Data listing.
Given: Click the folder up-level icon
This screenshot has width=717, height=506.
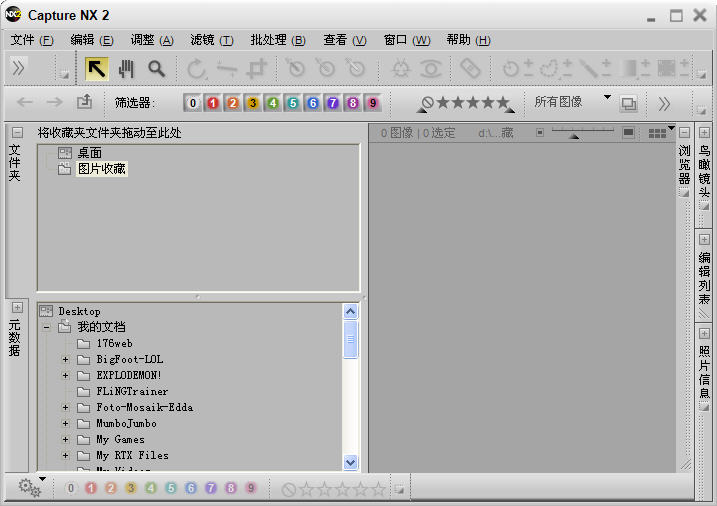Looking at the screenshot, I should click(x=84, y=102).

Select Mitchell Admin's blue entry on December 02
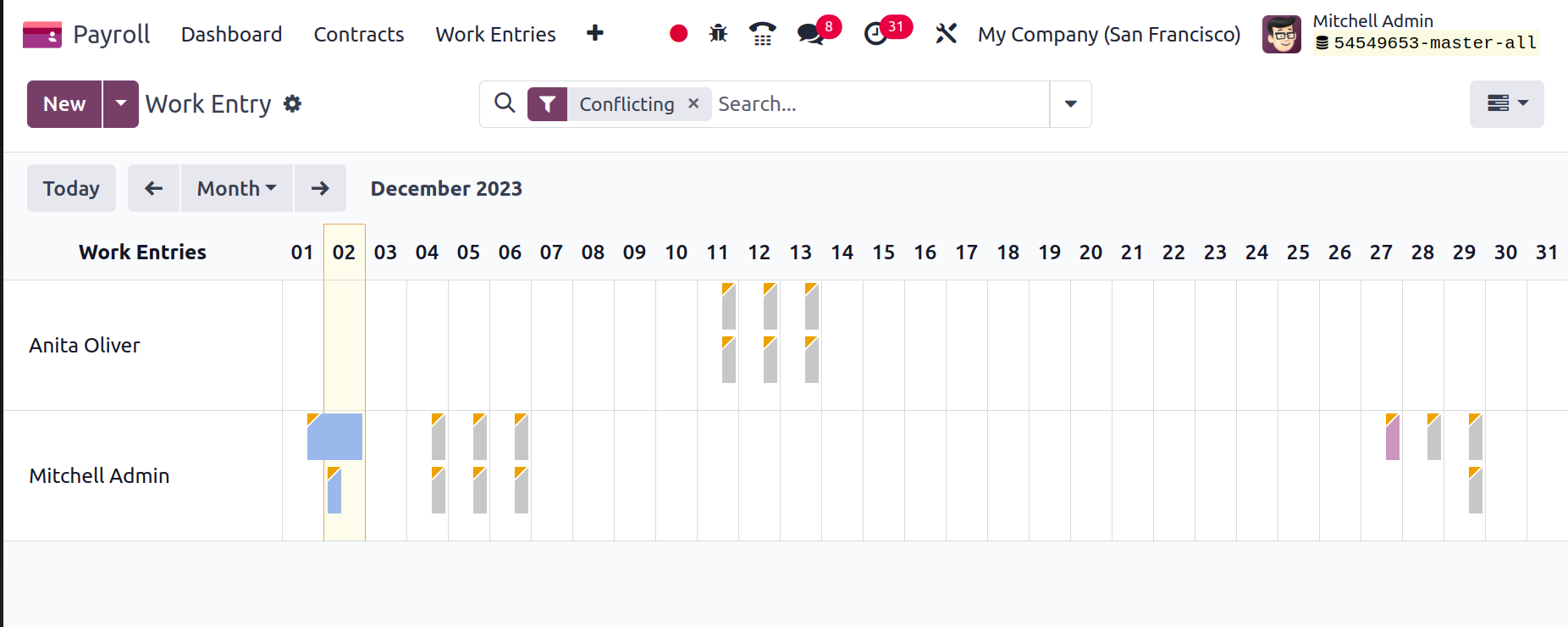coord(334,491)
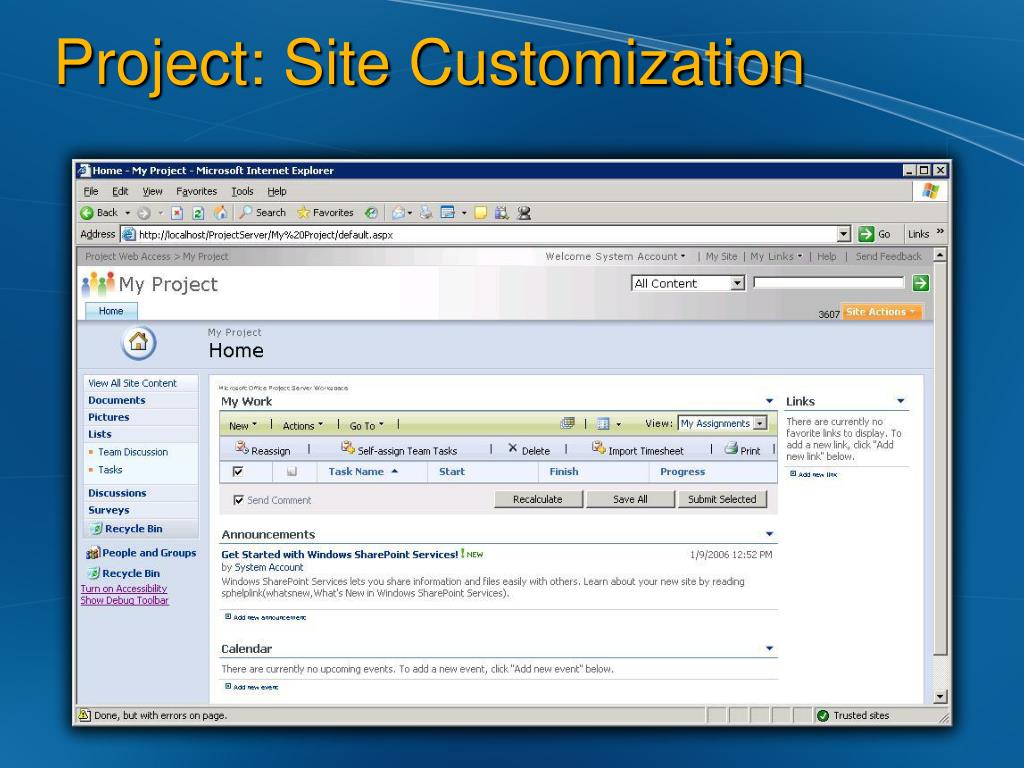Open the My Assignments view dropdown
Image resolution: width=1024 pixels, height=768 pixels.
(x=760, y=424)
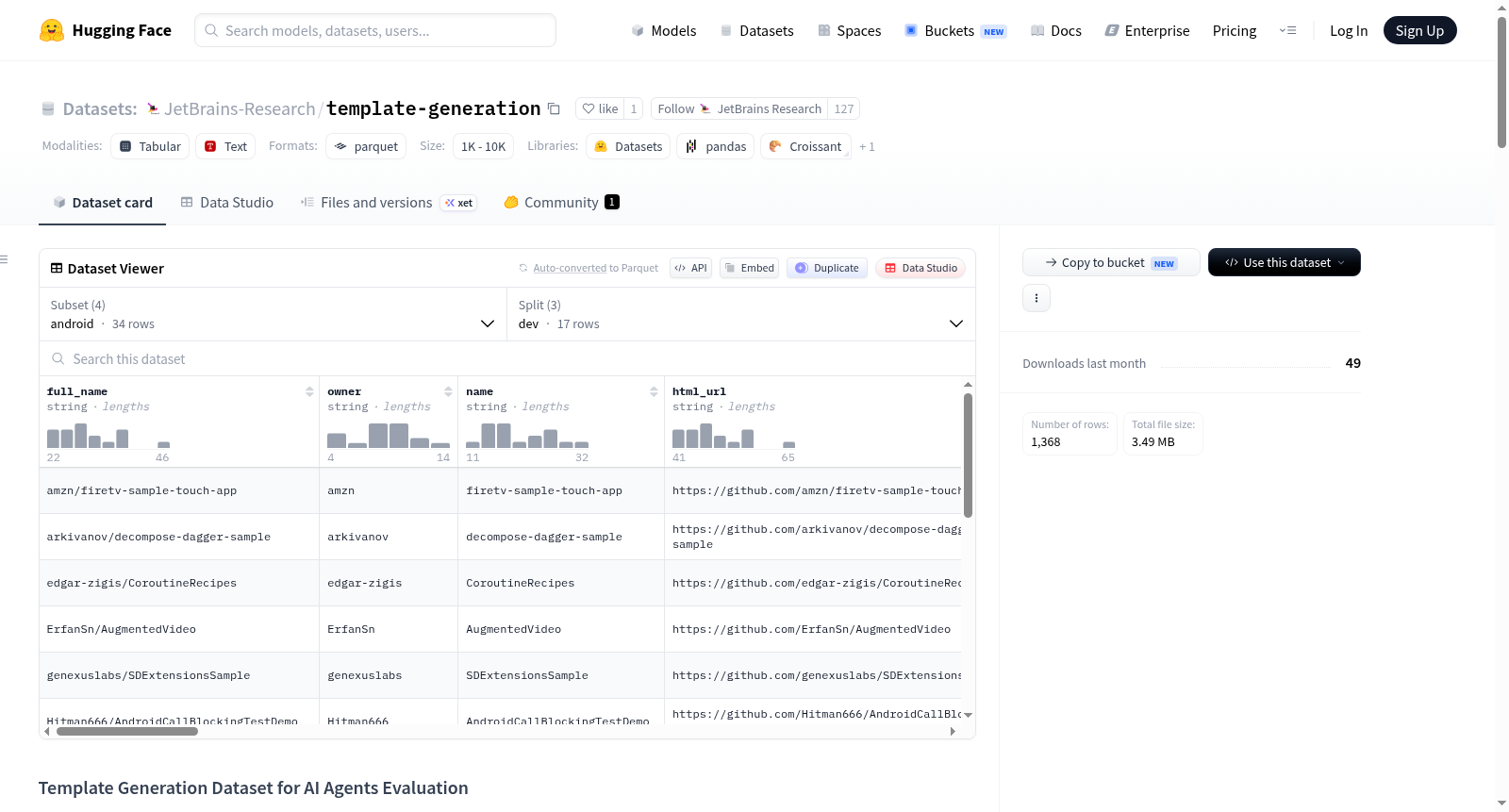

Description of the task. Could you retype exactly, and only, the lines running from the one with "This screenshot has width=717, height=506." to the last line of the listing, while leaving any pictures out?

The answer.
This screenshot has width=717, height=506.
Looking at the screenshot, I should click(x=84, y=102).

Select Mitchell Admin's blue entry on December 02
coord(334,491)
Open the My Assignments view dropdown
Image resolution: width=1024 pixels, height=768 pixels.
(x=760, y=424)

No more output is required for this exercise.